(Instructions to follow):
In the entries below, find the line with "Click Built-in checkmark for Group Policy row" and the line with "The image size is (870, 607).". Reproduce those two lines and every line between them exactly, and nothing more.
■ ■ ■ ■ ■ ■ ■
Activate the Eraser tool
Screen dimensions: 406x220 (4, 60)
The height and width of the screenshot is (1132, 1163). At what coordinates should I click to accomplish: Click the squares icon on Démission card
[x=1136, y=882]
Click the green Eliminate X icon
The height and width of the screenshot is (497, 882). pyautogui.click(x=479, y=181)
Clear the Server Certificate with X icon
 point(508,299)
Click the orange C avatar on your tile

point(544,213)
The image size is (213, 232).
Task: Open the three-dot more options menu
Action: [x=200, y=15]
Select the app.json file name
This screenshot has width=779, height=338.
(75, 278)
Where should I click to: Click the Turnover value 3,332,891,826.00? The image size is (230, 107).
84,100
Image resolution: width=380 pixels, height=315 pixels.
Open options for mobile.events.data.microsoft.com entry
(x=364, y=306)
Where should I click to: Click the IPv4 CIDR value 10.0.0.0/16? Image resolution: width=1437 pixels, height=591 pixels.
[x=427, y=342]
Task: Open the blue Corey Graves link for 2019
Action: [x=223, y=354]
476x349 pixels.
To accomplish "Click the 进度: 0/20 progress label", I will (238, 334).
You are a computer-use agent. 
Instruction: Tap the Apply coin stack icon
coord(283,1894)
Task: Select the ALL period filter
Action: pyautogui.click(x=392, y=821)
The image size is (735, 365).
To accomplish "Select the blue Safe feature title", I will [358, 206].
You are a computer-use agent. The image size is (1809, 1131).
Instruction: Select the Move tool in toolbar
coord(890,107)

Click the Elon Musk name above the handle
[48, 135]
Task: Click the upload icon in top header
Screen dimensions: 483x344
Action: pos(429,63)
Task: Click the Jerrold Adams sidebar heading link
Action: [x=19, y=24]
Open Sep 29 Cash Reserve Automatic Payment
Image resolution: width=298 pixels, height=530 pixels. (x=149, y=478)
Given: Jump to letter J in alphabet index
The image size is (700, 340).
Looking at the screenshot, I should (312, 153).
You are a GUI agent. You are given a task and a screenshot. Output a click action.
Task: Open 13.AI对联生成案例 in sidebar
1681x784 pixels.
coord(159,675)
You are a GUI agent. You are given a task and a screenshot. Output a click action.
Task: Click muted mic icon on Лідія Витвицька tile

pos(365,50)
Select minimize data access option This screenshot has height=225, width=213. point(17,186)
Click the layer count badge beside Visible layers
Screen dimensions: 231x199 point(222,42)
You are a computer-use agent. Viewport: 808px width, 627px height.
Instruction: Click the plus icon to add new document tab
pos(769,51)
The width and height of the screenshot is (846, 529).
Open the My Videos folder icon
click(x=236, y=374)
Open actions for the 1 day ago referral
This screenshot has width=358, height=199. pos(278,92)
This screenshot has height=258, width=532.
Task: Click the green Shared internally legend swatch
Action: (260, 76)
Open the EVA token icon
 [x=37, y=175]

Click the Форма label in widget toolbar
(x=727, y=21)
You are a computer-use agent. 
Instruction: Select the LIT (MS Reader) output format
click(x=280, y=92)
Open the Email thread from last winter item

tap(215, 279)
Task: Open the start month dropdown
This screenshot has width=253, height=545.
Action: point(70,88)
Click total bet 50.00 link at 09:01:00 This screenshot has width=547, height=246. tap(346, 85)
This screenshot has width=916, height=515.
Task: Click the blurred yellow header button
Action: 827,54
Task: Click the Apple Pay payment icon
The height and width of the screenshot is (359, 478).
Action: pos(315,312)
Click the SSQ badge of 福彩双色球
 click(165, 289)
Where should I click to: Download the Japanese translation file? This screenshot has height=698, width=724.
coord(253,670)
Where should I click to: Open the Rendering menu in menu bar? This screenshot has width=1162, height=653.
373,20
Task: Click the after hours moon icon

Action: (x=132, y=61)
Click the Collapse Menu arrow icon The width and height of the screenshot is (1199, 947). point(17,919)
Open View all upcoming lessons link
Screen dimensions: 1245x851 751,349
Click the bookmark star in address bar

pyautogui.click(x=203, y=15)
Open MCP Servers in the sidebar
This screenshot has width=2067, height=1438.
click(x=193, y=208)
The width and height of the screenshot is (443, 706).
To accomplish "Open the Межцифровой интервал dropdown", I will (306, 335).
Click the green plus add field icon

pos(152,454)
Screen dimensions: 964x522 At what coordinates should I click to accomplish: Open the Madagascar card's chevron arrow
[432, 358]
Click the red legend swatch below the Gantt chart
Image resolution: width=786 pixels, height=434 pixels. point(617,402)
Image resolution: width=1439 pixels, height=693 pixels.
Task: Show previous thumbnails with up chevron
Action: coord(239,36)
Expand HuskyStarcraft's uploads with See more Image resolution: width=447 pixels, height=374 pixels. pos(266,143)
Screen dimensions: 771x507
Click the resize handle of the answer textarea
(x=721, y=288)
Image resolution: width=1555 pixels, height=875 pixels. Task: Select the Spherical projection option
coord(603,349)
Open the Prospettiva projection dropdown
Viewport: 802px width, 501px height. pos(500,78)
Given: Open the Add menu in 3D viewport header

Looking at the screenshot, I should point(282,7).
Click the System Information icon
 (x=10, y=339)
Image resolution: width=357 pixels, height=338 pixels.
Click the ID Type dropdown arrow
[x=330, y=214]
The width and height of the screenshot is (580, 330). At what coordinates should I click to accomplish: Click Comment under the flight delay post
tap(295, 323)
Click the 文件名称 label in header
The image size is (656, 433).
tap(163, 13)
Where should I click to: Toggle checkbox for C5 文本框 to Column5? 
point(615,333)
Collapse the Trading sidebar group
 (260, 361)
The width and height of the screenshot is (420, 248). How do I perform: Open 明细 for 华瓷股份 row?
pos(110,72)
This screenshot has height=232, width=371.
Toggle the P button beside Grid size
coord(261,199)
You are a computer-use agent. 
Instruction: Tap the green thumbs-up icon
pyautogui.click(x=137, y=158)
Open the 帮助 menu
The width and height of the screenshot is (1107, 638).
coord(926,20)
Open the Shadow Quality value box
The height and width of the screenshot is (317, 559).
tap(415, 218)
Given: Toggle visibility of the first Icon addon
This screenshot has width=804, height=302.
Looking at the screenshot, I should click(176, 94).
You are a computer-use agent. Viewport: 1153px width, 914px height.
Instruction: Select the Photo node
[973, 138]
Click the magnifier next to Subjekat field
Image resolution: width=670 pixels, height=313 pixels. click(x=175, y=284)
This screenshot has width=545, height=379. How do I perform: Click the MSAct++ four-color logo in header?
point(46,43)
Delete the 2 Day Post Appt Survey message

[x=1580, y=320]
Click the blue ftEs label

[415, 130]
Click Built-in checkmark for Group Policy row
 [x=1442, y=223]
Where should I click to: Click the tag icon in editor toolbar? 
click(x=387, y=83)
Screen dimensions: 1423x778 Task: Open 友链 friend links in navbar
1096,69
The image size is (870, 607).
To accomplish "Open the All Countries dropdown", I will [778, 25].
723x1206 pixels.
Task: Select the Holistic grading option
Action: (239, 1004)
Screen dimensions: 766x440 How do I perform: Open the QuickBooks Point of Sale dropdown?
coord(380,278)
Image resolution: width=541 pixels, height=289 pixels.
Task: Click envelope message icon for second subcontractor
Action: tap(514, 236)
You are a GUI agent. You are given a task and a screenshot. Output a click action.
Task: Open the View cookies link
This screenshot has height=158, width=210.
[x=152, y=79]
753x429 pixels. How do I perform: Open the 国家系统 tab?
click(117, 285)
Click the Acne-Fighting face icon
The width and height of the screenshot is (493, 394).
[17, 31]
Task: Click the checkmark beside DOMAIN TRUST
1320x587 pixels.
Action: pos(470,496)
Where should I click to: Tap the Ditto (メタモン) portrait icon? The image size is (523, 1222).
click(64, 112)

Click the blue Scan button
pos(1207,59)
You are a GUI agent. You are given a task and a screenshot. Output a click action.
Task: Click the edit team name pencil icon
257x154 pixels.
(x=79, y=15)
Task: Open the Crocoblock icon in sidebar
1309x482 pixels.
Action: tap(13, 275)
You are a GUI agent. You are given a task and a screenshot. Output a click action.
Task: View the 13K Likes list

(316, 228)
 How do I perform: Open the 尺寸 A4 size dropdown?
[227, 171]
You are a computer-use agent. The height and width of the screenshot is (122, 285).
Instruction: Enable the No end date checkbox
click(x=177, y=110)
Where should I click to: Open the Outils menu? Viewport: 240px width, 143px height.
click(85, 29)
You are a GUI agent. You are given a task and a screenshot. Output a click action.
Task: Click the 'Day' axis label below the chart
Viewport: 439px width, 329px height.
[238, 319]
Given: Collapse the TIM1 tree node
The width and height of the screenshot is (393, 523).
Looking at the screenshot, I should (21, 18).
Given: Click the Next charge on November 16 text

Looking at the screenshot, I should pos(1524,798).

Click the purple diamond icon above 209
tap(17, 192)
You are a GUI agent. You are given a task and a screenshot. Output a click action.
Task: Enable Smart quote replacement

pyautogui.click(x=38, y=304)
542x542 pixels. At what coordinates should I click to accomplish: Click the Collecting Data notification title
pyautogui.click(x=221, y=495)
■ ■ ■ ■ ■ ■ ■
(Written response):
Click Built-in checkmark for Group Policy row
 [x=1442, y=223]
Where should I click to: Click the tag icon in editor toolbar? 
click(x=387, y=83)
Screen dimensions: 1423x778 Task: Open 友链 friend links in navbar
1096,69
The image size is (870, 607).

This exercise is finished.